| TASK DESCRIPTION |
Make an exact copy of the lines from the one containing "604x340 pixels." through the end of the records below, and leave out every picture.

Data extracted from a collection
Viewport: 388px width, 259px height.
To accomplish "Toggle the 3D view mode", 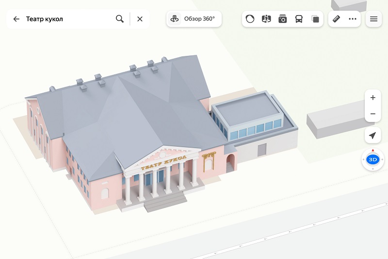I will pyautogui.click(x=373, y=159).
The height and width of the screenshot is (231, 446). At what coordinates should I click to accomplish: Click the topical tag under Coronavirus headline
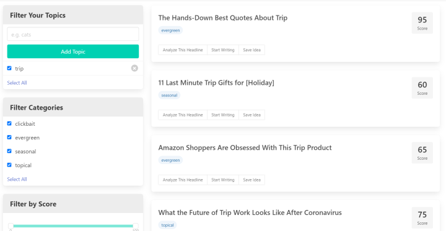point(167,225)
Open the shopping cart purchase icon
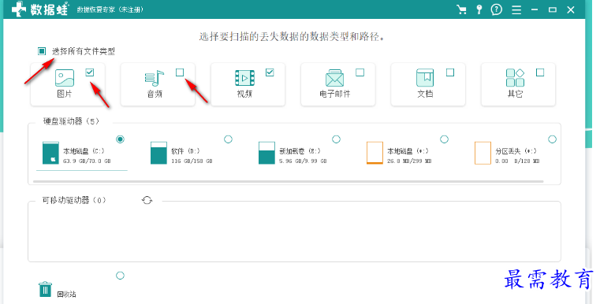The height and width of the screenshot is (304, 600). tap(461, 9)
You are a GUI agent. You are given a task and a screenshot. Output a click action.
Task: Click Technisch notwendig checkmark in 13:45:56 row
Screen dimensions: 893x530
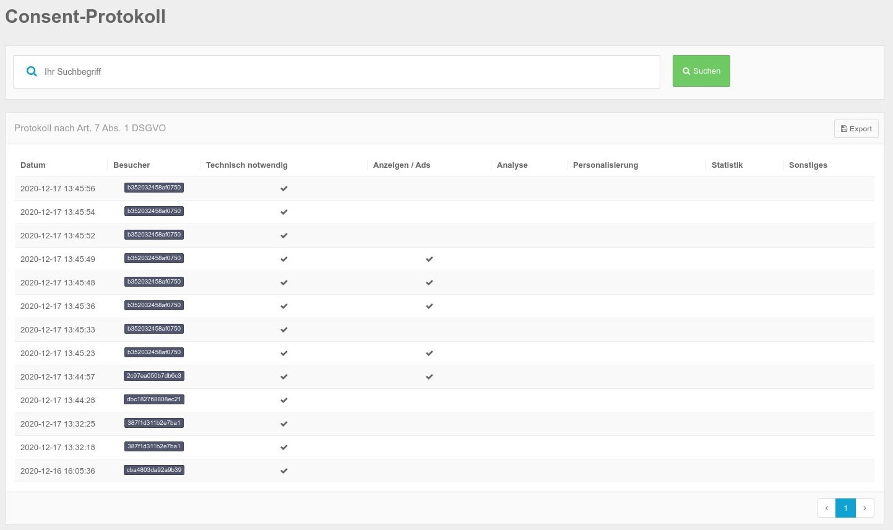coord(284,189)
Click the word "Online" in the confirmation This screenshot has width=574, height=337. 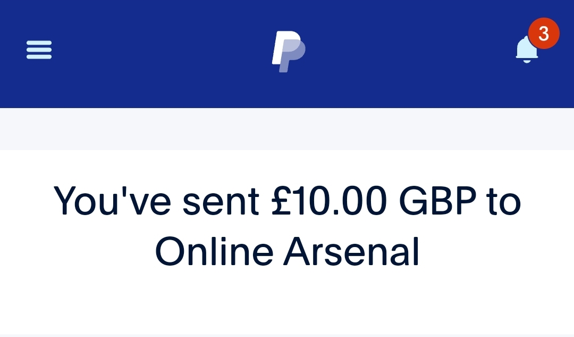click(x=214, y=252)
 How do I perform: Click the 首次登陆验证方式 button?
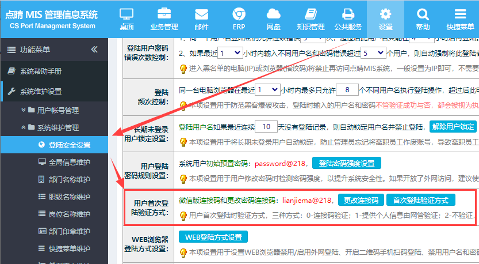pos(421,200)
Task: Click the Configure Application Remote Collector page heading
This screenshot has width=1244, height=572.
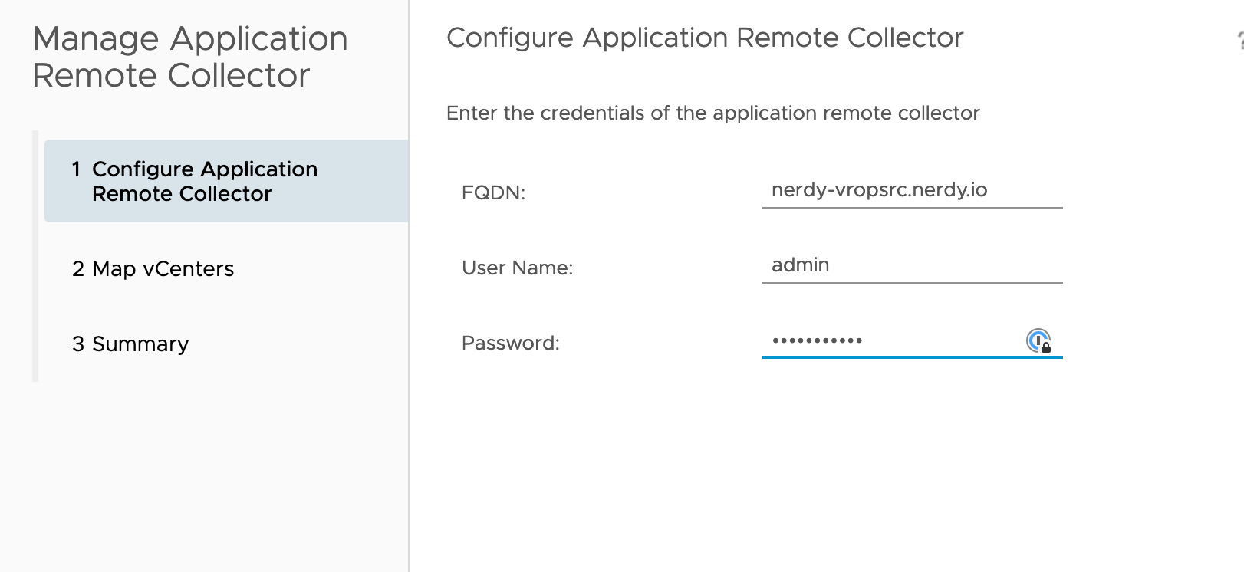Action: (x=705, y=38)
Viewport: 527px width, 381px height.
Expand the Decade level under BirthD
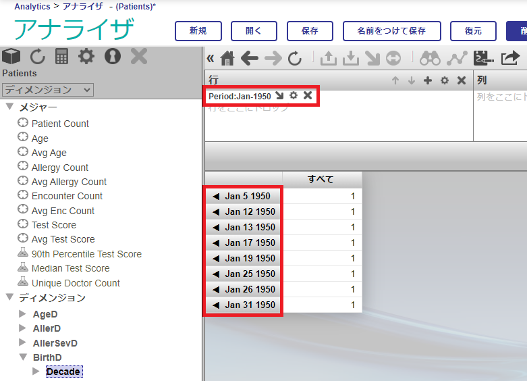click(36, 372)
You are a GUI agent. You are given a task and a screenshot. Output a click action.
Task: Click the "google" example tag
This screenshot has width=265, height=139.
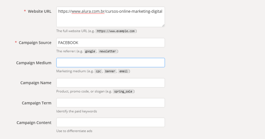tap(90, 51)
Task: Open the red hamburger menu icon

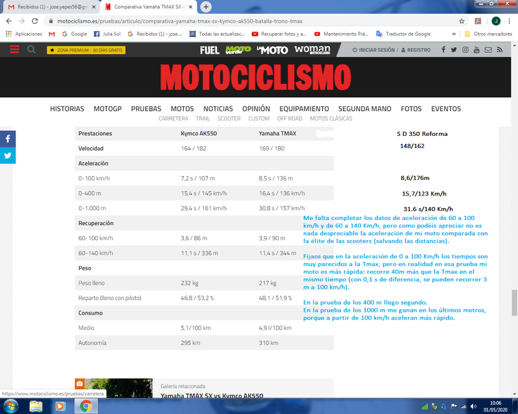Action: coord(14,50)
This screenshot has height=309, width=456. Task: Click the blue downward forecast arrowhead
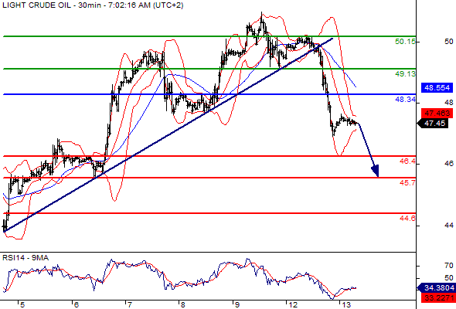[376, 171]
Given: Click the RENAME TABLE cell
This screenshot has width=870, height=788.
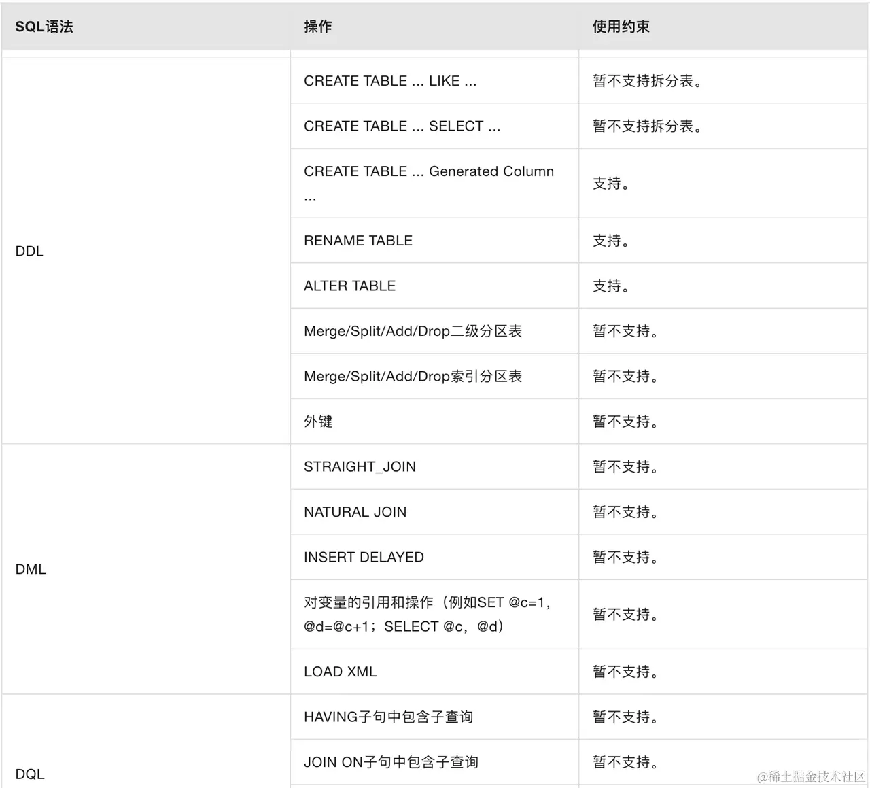Looking at the screenshot, I should (x=358, y=241).
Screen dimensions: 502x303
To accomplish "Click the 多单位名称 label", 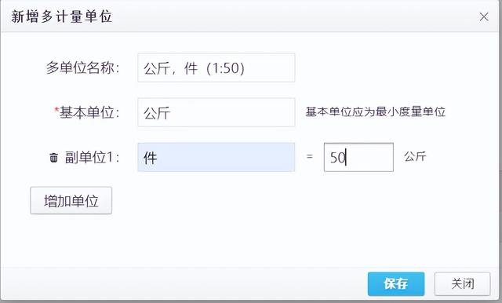I will 82,68.
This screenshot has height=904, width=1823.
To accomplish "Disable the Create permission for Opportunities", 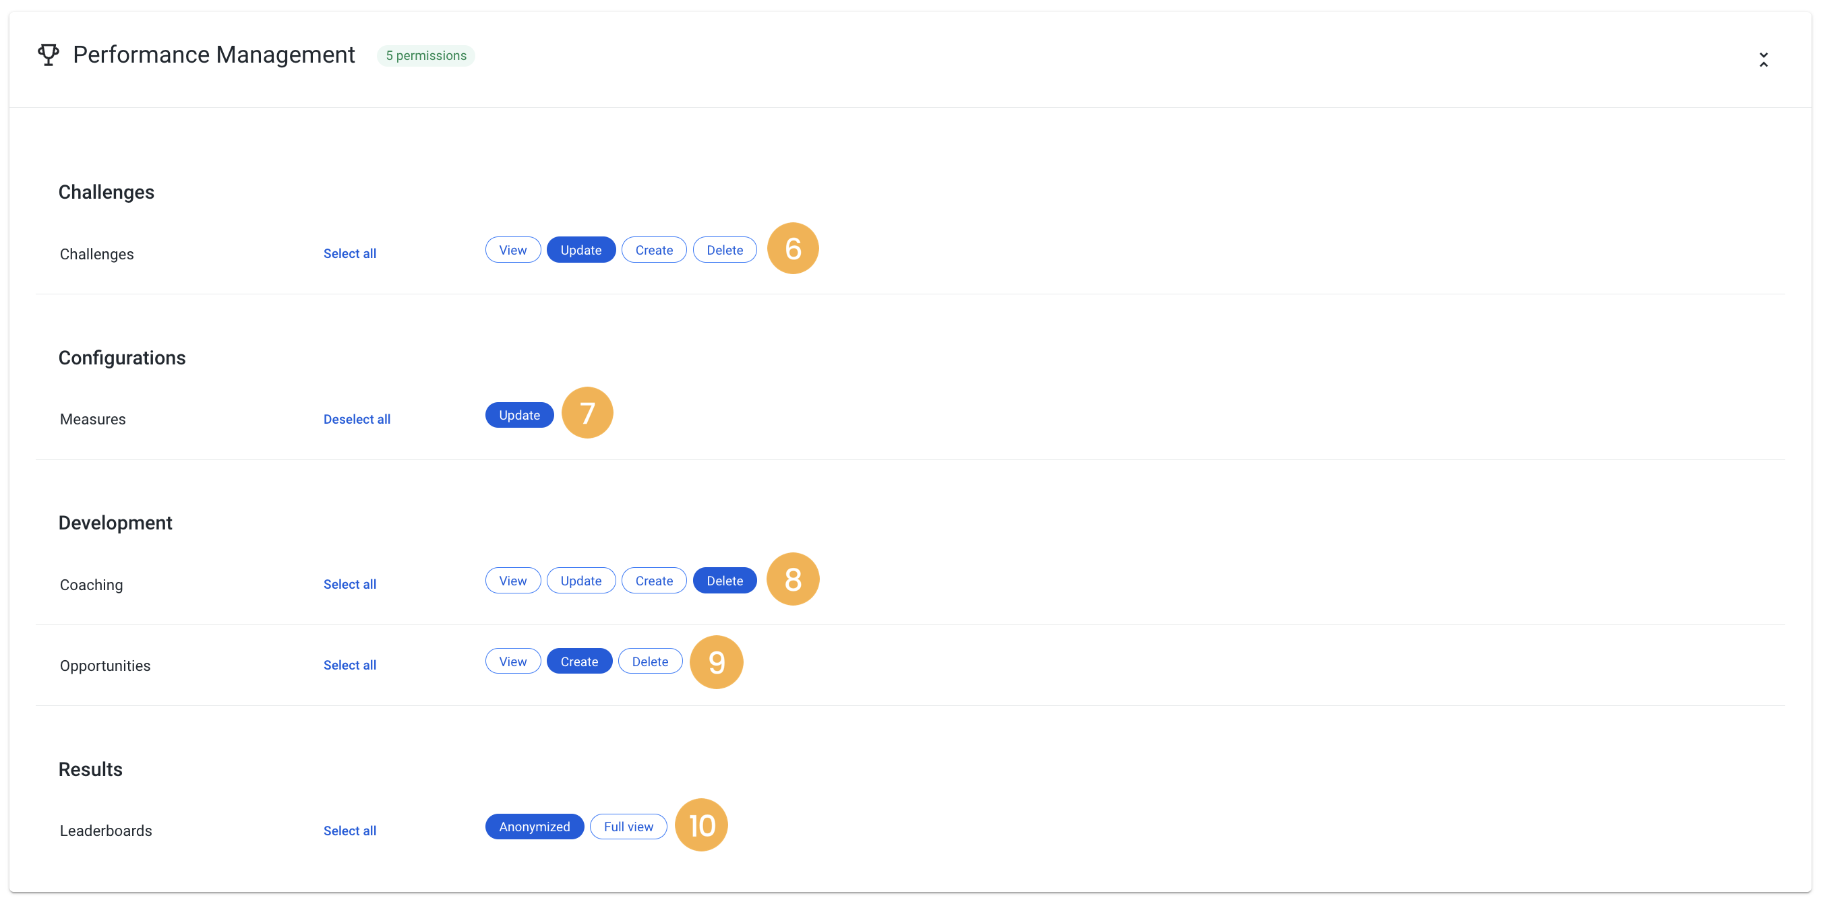I will [579, 661].
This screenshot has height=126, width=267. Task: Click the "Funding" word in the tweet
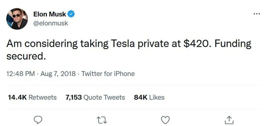[233, 44]
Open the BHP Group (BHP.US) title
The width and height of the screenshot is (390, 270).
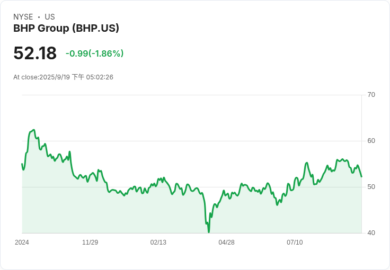66,29
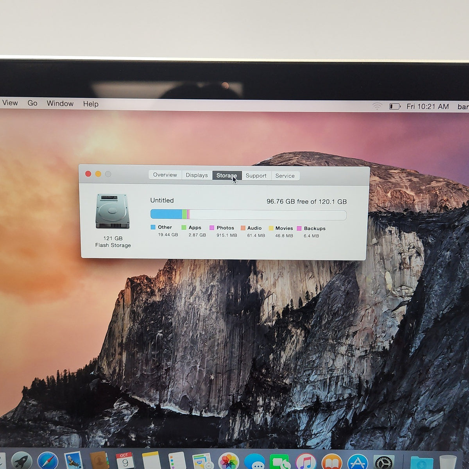Open the Contacts app in the dock

point(99,461)
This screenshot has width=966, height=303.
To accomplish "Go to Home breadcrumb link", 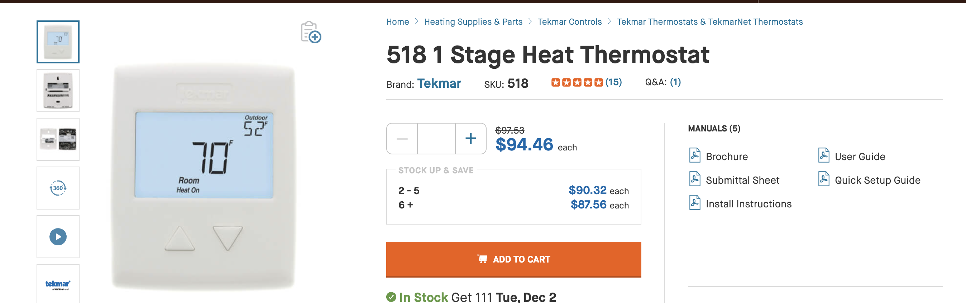I will [x=398, y=22].
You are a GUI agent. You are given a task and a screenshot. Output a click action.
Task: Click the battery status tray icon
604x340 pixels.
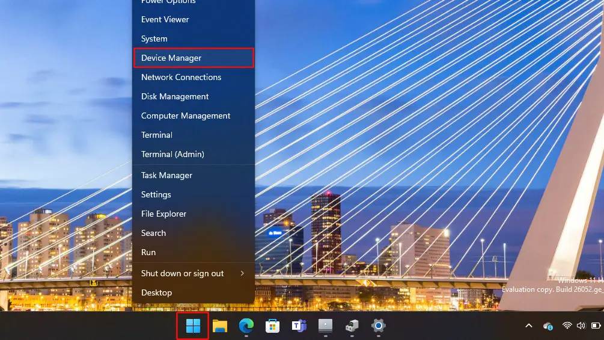(596, 326)
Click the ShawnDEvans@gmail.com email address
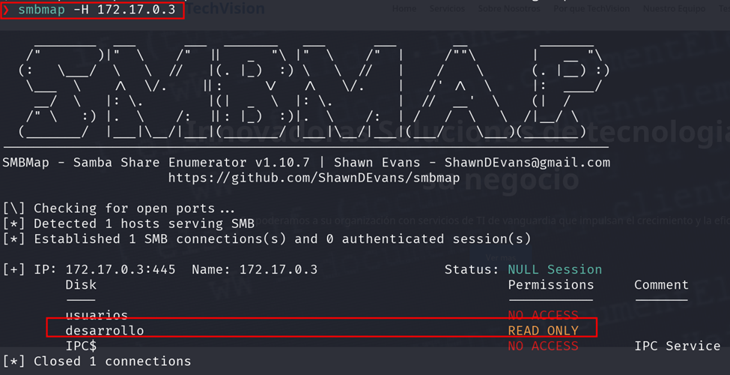This screenshot has height=375, width=730. point(527,162)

| WRITTEN SOLUTION |
604x340 pixels.
(596, 326)
Click the ShawnDEvans@gmail.com email address
This screenshot has height=375, width=730. point(527,162)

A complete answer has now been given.